I first met and sat in retreat with author and psychotherapist Judith Duerk in the spring of 1990. And ever since that time, it is Judith who has companioned me in my heart as I have rooted into this amazing journey of taking down the walls I had built around my heart and instead opening to embrace, know, and love myself and others. Again and again I am reminded that we shrivel and die small deaths each day that we endure and experience our lives in a state of disconnection. Through her books, her retreats, her extending herself to me over the years, Judith modeled and taught me how to be brave, how to open my heart, how to feel and heal and discover the light hidden in dark places, and how to remember what I had forgotten - that I am lovable and beautiful, as are we all. I will always carry Judith in my heart and all those who encouraged and supported and cared enough to help me awaken. Now, and for many years, I have grown strong enough to know how to be a heart with ears and how to reach out my hand to other women, men, children, and other beings. As I have learned to open to my own darkness - all the false beliefs I carried, all the ungrieved losses I had survived, all the unclaimed gifts I possessed - everything has changed. And, today, my life is very different... May we all find what it is that we need to open to our wholeness and to experience the truth of who we are.
♥ Molly
Judith Duerk & myself, on a women's retreat, 1996 |
How Might Your Life Have Been Different?
How might your life have been different, if, as a young woman, there had been a place for you, a place where you could go to be among women ... a place for you when you had feelings of darkness? And, if there had been another woman, somewhat older, to be with you in your darkness, to be with you until you spoke ... spoke out your pain and anger and sorrow.
And, if you had spoken until you had understood the sense of your feelings, how they reflected your own nature, your own deepest nature, crying out of the darkness, struggling to be heard.

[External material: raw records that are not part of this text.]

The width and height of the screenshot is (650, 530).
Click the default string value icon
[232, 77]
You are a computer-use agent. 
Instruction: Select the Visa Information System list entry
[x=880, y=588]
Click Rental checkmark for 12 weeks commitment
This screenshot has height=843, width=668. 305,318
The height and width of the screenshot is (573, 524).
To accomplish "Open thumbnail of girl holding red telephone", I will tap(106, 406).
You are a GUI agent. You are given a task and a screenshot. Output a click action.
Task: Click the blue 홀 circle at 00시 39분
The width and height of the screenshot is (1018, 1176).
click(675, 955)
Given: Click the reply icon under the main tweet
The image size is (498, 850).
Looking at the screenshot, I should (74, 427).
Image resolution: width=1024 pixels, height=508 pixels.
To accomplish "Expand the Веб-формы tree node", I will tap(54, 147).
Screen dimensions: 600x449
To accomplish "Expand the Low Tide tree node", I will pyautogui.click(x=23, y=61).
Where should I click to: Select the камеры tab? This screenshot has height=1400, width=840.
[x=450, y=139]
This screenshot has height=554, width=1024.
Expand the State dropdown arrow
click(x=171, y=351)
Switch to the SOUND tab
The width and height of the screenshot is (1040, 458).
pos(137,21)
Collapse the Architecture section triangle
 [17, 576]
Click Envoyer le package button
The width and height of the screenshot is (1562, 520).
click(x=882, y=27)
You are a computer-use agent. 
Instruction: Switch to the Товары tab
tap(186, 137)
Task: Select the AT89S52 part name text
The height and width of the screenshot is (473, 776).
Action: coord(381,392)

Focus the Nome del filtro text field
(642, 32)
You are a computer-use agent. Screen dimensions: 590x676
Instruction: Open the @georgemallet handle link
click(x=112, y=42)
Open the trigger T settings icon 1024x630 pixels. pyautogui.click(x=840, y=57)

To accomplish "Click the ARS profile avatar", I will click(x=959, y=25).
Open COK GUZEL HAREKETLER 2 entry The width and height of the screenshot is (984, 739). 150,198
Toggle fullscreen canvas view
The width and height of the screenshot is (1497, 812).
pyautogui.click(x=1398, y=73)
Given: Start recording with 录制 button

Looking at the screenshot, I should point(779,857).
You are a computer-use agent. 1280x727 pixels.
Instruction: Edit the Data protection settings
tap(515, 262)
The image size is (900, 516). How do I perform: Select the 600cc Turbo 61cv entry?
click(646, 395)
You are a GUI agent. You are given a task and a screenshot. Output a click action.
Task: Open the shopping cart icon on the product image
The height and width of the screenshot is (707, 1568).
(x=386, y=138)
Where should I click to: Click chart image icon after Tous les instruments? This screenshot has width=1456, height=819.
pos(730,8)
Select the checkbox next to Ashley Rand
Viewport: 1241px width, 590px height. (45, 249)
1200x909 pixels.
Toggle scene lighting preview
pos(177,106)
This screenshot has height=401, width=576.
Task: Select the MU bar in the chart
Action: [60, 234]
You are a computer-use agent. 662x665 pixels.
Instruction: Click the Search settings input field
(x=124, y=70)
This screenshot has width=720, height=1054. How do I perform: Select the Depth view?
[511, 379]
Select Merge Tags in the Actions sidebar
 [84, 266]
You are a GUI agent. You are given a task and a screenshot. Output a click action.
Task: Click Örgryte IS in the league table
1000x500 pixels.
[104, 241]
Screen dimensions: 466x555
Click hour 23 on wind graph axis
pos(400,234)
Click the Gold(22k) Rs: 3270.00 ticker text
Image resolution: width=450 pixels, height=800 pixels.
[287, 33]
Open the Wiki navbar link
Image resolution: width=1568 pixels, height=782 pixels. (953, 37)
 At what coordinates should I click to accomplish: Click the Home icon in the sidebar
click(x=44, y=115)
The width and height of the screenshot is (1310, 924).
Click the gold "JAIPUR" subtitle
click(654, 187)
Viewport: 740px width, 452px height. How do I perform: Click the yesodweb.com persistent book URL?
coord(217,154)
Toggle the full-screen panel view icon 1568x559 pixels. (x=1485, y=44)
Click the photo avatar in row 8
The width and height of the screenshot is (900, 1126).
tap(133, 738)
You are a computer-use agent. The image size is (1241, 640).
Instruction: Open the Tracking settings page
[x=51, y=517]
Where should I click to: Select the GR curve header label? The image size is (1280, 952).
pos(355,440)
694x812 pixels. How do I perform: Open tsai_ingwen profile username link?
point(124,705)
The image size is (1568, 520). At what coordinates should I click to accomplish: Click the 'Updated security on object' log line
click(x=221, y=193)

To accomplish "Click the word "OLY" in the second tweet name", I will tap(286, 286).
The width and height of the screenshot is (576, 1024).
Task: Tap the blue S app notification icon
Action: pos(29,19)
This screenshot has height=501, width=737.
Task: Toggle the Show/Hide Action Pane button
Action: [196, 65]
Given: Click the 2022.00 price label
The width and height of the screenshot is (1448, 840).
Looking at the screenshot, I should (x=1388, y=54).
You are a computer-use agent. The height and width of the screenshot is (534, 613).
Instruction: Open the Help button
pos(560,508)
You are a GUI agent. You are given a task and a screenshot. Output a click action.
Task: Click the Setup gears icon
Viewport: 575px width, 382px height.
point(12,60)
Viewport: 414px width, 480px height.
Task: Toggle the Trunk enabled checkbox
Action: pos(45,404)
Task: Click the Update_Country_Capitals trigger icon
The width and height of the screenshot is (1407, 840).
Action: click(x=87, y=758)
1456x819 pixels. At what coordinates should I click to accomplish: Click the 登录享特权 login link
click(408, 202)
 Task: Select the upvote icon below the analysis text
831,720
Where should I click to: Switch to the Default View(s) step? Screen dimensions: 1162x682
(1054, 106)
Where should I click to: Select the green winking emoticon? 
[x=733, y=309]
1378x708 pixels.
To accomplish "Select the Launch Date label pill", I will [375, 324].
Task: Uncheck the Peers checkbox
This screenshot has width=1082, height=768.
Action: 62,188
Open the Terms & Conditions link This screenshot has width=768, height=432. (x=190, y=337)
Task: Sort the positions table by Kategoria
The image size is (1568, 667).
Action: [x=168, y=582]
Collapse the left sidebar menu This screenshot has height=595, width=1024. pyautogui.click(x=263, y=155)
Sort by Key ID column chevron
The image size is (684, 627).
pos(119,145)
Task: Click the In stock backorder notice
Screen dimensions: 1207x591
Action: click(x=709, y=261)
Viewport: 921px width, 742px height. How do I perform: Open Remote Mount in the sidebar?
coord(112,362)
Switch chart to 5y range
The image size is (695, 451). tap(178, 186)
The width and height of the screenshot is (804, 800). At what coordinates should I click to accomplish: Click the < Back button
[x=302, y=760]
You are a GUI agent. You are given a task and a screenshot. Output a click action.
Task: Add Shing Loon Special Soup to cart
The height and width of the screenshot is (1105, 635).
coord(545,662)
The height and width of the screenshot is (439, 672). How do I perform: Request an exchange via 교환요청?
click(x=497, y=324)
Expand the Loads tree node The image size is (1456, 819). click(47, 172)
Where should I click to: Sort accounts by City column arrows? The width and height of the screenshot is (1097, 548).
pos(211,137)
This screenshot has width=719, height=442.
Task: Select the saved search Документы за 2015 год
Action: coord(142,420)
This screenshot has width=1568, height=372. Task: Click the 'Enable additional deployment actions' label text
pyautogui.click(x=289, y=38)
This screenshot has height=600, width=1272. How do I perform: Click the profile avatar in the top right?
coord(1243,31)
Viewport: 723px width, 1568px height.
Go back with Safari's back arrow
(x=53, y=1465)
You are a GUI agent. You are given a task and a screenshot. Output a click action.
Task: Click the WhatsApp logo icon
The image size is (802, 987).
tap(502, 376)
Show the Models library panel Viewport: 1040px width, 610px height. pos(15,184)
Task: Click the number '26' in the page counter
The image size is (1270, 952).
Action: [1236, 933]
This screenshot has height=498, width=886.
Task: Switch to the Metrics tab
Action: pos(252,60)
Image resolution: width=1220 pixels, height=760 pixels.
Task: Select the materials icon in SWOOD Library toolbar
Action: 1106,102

And, what if, after that, every time you had feelings of darkness, you knew that the woman would come to be with you? And would sit quietly by as you went into your darkness to listen to your feelings and bring them to birth ... So that, over the years, companioned by the woman, you learned to no longer fear your darkness, but to trust it ... to trust it as the place where you could meet your own deepest nature and give it voice.
How might your life be different if you could trust your darkness ... could trust your own darkness?